• **Exercise aim**: Can you turn the lines of all the entries below into a JSON list of strings, one string per line, skipping blank lines and leaving the pictures out?

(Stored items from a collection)
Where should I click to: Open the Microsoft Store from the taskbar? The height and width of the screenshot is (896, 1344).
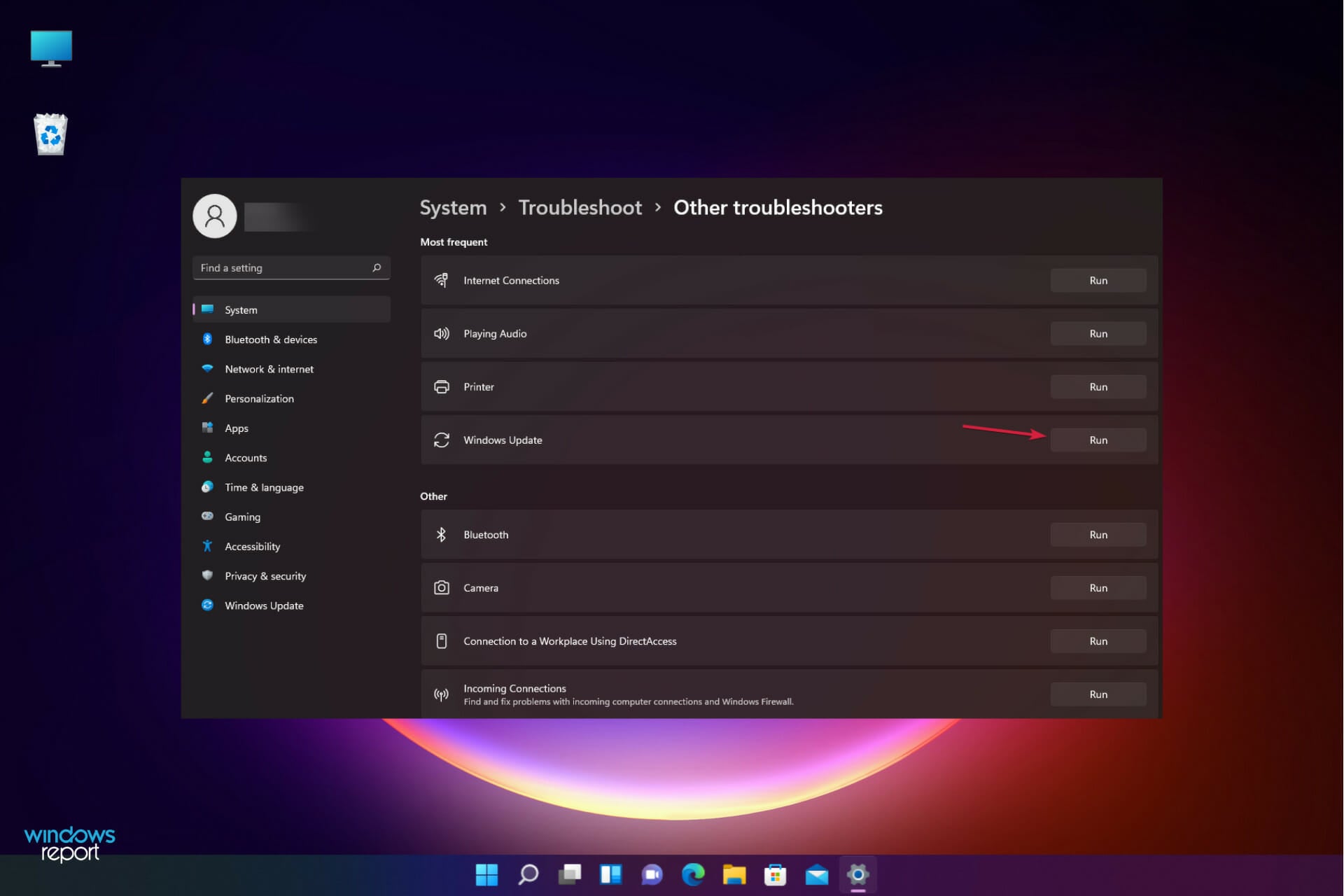tap(776, 874)
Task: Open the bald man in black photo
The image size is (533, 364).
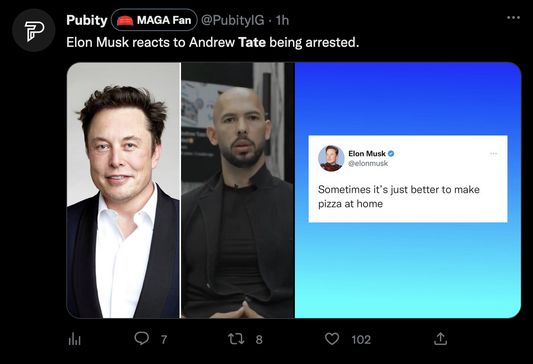Action: [238, 190]
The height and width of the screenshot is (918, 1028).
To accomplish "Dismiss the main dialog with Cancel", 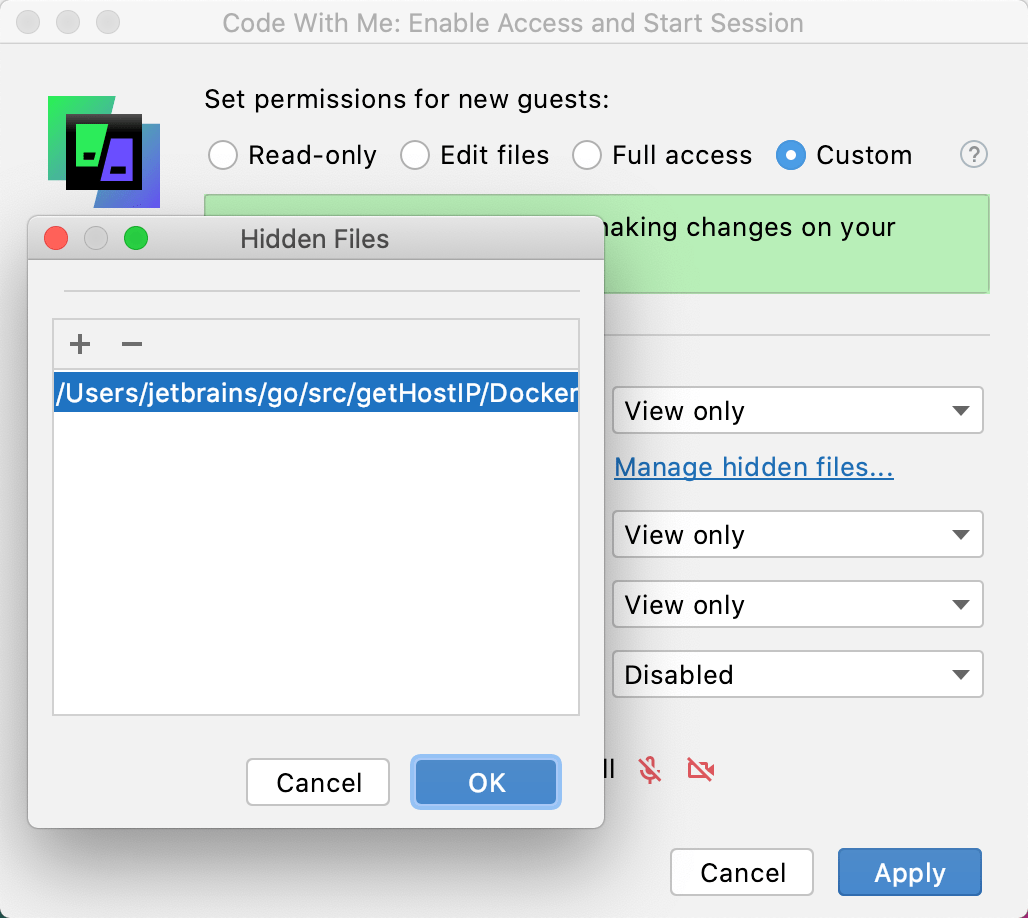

• **Final result**:
[
  "Where should I click to: Open the Microsoft Store from the taskbar? The height and width of the screenshot is (896, 1344).",
  "tap(776, 874)",
  "Task: Open the bald man in black photo",
  "The image size is (533, 364).",
  "Action: [238, 190]",
  "The height and width of the screenshot is (918, 1028).",
  "To accomplish \"Dismiss the main dialog with Cancel\", "
]